How design affects cost: CNC machining
Stratasys Direct Manufacturing utilizes more than 20 state-of-the-art 3-axis and 5-axis milling CNC (computer numeric controlled) machines and lathes. Our CNC machining centers also utilize cutting edge 5-axis machines, which substantially reduce turnaround time by eliminating intermediate setups and enabling undercuts and off-axis features.
CNC machining can be an efficient manufacturing method for production parts and prototyping but may lose cost-effectiveness if key design details and machining capabilities aren’t well balanced. We’ve broken down considerations when getting ready to order CNC machining at Stratasys Direct to help ensure cost-effectiveness and quick-turnarounds.
Top factors that affect cost
CNC machining materials
Materials tend to be the second most influential factor in CNC machining costs. The most cost-efficient machining occurs when you can strike a balance with the cost of the material and its machinability. When it comes to machinability, or the ease with which the material yields to the process, the more machinable the material is, the faster parts can be made and the cheaper the services. Plastic materials and softer metal alloys are typically easier to machine. To determine the inherent machinability of material, you can reference the individual material properties in the CNC machining chart.
CNC machining time and labor
Often the biggest cost factor when utilizing CNC machining for manufacturing is the time it takes to build a part. Complex, large parts require longer machining time, adding to your overall costs.
Complex geometries that require multi-axis machining take longer to produce and more complicated builds often rely on manual fabrication and post-finishing. If a part design includes certain features on each side, often manual reposition, and sometimes new fixtures to accommodate the relocated part, are necessary to access those features. The more labor associated with achieving your design, the more expensive the part becomes.
CNC machining set-up costs go down considerably with higher quantities of parts. In early project stages, it may be advantageous to consider the lower unit price points that arise from higher quantities of machined parts.
CNC part design
By optimizing your design for fast production with little manual reposition required, you can significantly reduce costs for your machined parts. Specifically, you should consider the following key design features:
- Design features with a width-to-height ratio of less than 4 are ideal. Smaller features require more passes of the machine and are prone to vibrations, making accuracy more difficult and machining time longer.

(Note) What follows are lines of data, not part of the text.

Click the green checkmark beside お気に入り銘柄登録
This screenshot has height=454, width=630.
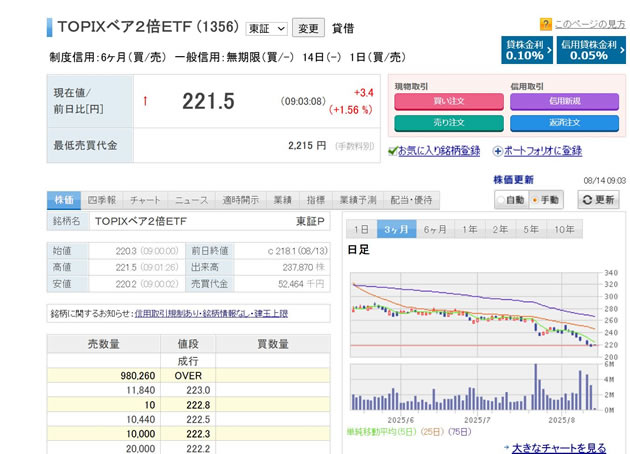tap(393, 151)
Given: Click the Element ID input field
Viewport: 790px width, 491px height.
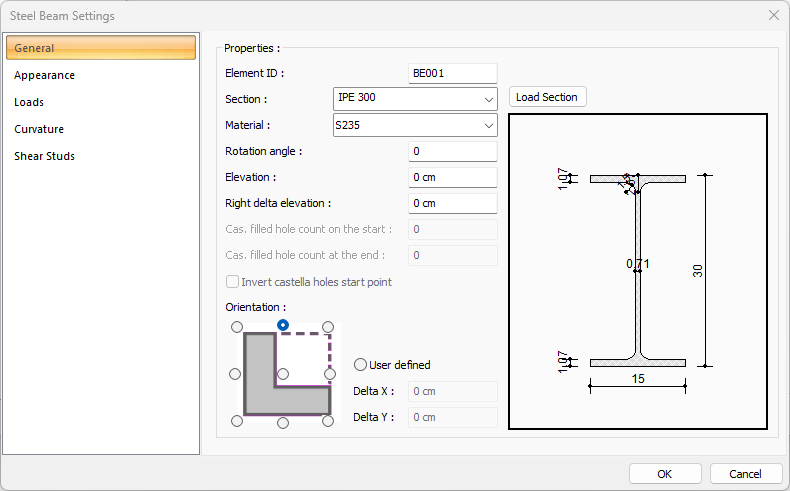Looking at the screenshot, I should coord(453,73).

- Cavity depth tools typically work best when cutting cavities with a depth of up to 2-3 times their diameter. If possible, make the pocket with depth less than 4 times the tool diameter.
- Wall thickness should be between 0.03 - 0.06 in (0.8 - 1.5 mm). Thinner walls require multiple passes with the tool at low cutting depths. Thin features are prone to vibrations, so machining them accurately is challenging and increases the machining time.
- Holes at standard drill bit sizes are fast to accomplish, but non-standard sized holes must be machined using an end mill tool, adding to overall cost and machining time.
- Threads should be designed with a minimum length of 1.5 times and maximum length 3 times the hole diameter.
- Radius inside corners that have a length to diameter of 3:1 or less ensure fewer passes of the mill, no tool changes and less overall machining time.
When trying to reduce costs on a CNC machining order, its best to strike a balance with cheaper material with easy machinability and optimized, standardized design. Ensure all the features in your design are critical for your project or if you can simplify the overall scope. The more complex, the more required from your machinist, the less efficient the solution becomes.